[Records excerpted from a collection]
======

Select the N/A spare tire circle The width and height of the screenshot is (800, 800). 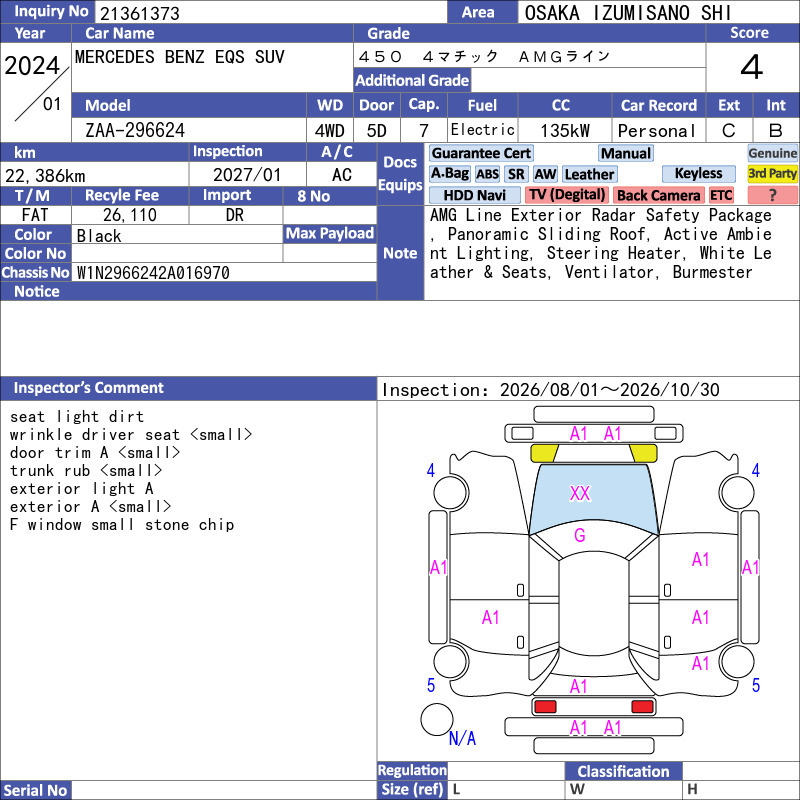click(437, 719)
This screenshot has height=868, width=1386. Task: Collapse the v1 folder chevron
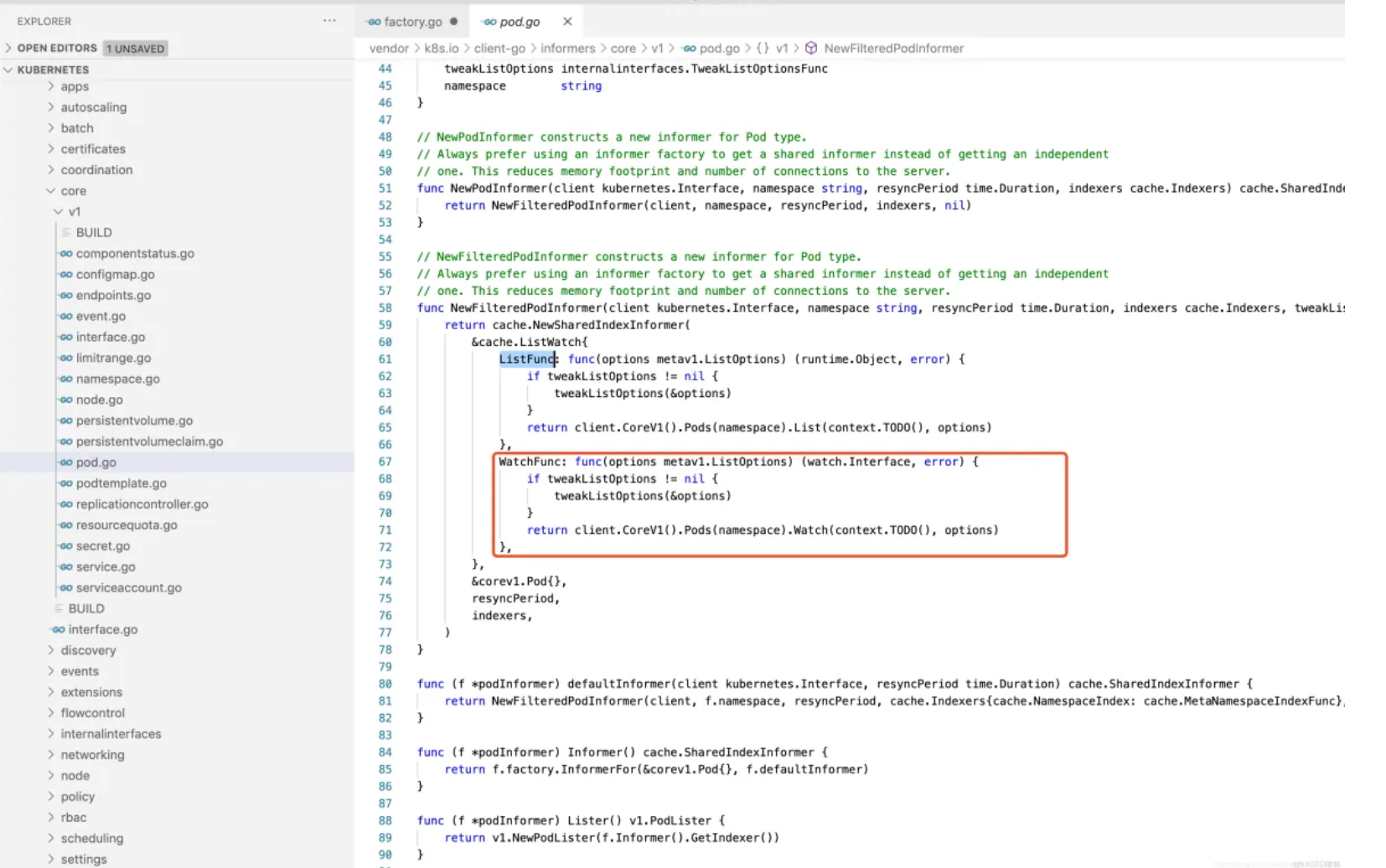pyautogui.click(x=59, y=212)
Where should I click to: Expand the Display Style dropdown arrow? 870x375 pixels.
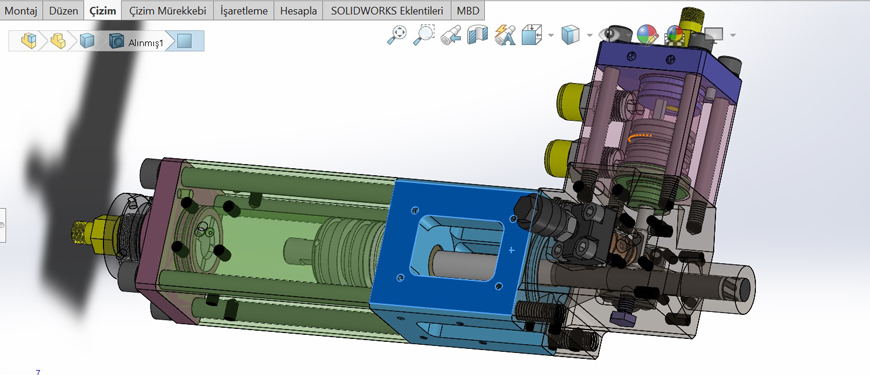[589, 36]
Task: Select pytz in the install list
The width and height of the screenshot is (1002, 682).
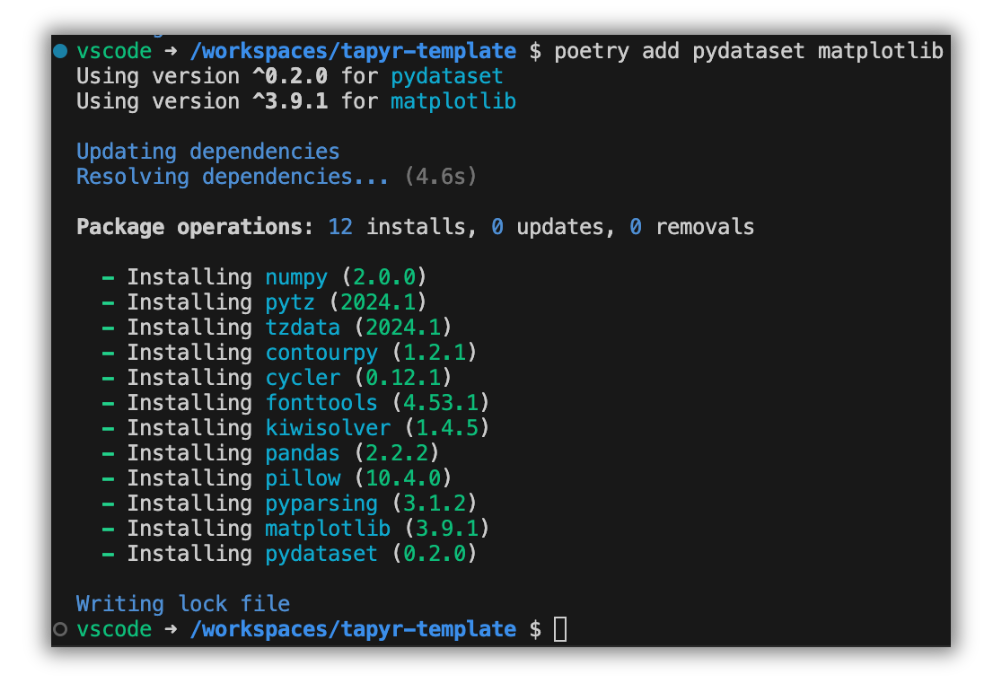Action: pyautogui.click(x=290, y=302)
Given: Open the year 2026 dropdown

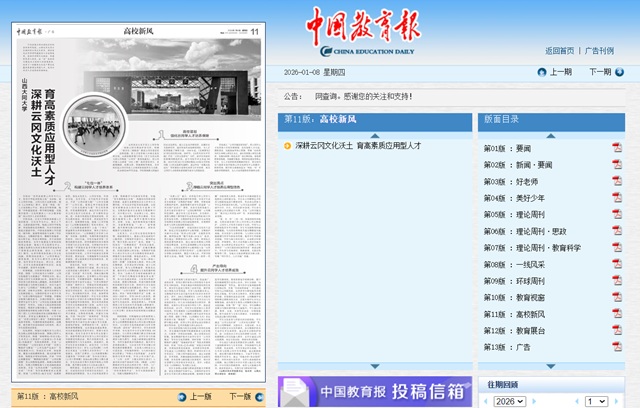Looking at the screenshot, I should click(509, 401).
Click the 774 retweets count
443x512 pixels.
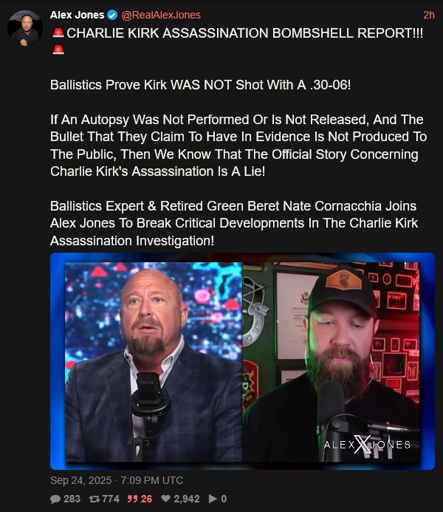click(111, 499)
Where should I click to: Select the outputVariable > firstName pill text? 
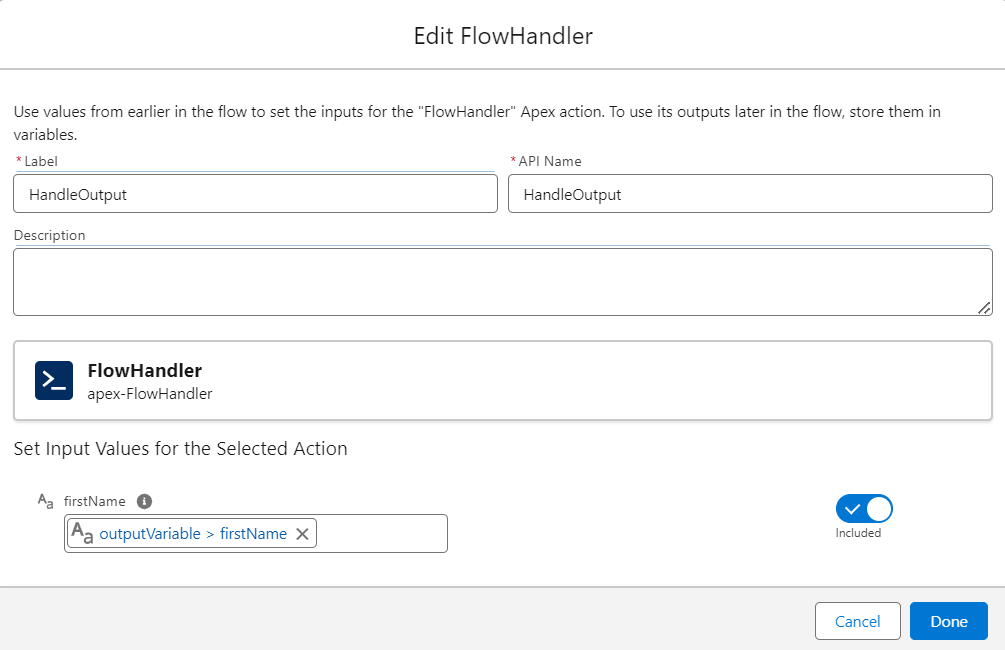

======

**Required action:** Leave the pictures aside and transcribe only the lines from the one holding "The width and height of the screenshot is (1002, 682)." through the final line of the records above.

**Solution for this exercise:**
The width and height of the screenshot is (1002, 682).
Action: pyautogui.click(x=290, y=302)
Given: Open the year 2026 dropdown

Looking at the screenshot, I should click(509, 401).
Click the 774 retweets count
443x512 pixels.
click(111, 499)
Where should I click to: Select the outputVariable > firstName pill text? 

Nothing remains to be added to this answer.